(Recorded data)
—————

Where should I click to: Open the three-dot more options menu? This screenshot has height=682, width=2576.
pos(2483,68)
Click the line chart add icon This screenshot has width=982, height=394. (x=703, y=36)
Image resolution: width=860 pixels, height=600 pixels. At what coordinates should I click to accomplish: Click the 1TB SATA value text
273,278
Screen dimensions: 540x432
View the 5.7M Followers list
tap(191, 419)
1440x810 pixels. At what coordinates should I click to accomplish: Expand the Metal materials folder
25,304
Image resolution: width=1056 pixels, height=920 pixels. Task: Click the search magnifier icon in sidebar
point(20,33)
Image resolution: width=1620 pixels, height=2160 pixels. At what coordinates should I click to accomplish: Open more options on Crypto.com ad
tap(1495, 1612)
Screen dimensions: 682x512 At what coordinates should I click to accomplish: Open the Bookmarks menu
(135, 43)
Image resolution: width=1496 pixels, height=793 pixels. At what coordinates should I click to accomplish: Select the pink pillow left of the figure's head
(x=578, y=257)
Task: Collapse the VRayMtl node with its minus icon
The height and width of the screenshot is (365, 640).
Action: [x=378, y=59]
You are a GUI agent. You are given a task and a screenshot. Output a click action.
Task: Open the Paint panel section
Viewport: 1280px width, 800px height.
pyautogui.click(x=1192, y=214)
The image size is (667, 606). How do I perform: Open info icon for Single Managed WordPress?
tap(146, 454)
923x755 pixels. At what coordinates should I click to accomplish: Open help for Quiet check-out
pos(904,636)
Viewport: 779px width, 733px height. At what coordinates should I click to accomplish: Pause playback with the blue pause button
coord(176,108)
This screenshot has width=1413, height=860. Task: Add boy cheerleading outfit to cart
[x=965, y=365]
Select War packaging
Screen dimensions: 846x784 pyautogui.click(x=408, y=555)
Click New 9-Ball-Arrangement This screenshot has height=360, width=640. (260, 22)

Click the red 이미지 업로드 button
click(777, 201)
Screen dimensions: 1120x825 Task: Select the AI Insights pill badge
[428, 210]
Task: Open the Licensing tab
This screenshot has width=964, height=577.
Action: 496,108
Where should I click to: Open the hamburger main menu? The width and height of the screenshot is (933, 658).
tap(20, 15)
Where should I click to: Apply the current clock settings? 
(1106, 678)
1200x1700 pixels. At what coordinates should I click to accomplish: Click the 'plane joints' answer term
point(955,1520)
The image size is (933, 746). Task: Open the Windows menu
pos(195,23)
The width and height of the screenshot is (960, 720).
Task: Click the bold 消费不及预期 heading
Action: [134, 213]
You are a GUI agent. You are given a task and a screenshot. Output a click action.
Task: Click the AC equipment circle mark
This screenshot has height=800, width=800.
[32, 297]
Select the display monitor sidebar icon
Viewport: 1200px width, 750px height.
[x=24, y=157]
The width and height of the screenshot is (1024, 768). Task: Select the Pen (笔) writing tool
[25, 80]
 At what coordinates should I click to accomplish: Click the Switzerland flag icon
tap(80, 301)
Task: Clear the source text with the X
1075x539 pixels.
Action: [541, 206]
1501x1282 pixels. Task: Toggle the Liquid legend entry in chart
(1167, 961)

—————

(Task item) Print the records verbatim, stopping after the "Screen dimensions: 540x432" line.

(Solution for this problem)
Where should I click to: Open the three-dot more options menu? This screenshot has height=682, width=2576.
pos(2483,68)
Click the line chart add icon This screenshot has width=982, height=394. (x=703, y=36)
Image resolution: width=860 pixels, height=600 pixels. At what coordinates should I click to accomplish: Click the 1TB SATA value text
273,278
Screen dimensions: 540x432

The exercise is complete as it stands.